Google will pay $US22.5 million to settle charges it bypassed the privacy settings of customers using Apple's Safari browser, the US Federal Trade Commission says.
The deal announced on Thursday in the US ends an FTC inquiry into allegations that Google used computer code known as "cookies" to trick the Safari browser on iPhones and iPads so the internet search company could monitor users who had blocked such tracking.
The practice was in violation of a 2011 consent decree Google had negotiated with the FTC over botched rollouts of the social network Buzz, which is now defunct.
Companies such as Google and Facebook rely on collecting user data for a large part of their revenue, but lawmakers and privacy advocates have argued that tech companies are generally not doing enough to safeguard customer privacy.

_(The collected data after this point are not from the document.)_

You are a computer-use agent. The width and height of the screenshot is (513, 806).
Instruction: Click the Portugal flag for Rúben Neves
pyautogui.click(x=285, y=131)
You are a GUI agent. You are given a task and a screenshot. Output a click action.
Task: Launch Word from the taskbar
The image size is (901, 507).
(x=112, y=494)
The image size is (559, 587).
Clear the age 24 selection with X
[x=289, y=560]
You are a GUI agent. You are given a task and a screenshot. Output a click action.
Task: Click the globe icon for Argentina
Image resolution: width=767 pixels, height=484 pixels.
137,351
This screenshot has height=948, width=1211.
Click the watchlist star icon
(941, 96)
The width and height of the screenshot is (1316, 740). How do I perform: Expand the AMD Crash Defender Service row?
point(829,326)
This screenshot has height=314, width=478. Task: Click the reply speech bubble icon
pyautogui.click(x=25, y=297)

Both Google, the world's No.1 search engine, and Facebook, the No.1 social networking site, last year agreed to 20 years of audits to ensure consumers' privacy after the FTC found they had engaged in deceptive privacy practices.

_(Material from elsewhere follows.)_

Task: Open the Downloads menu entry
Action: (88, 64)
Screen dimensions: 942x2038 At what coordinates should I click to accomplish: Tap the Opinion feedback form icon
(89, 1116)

"No matter how big or small, all companies must abide by FTC orders against them and keep their privacy promises to consumers," the FTC chairman, Jon Leibowitz, said in a statement.
Google was not required to admit to any liability, and the settlement does not constitute an admission of wrongdoing.
It was the largest penalty ever placed on a company for violating an FTC order, yet the fine is a drop in the bucket compared to Google's second-quarter revenue of $US12.21 billion.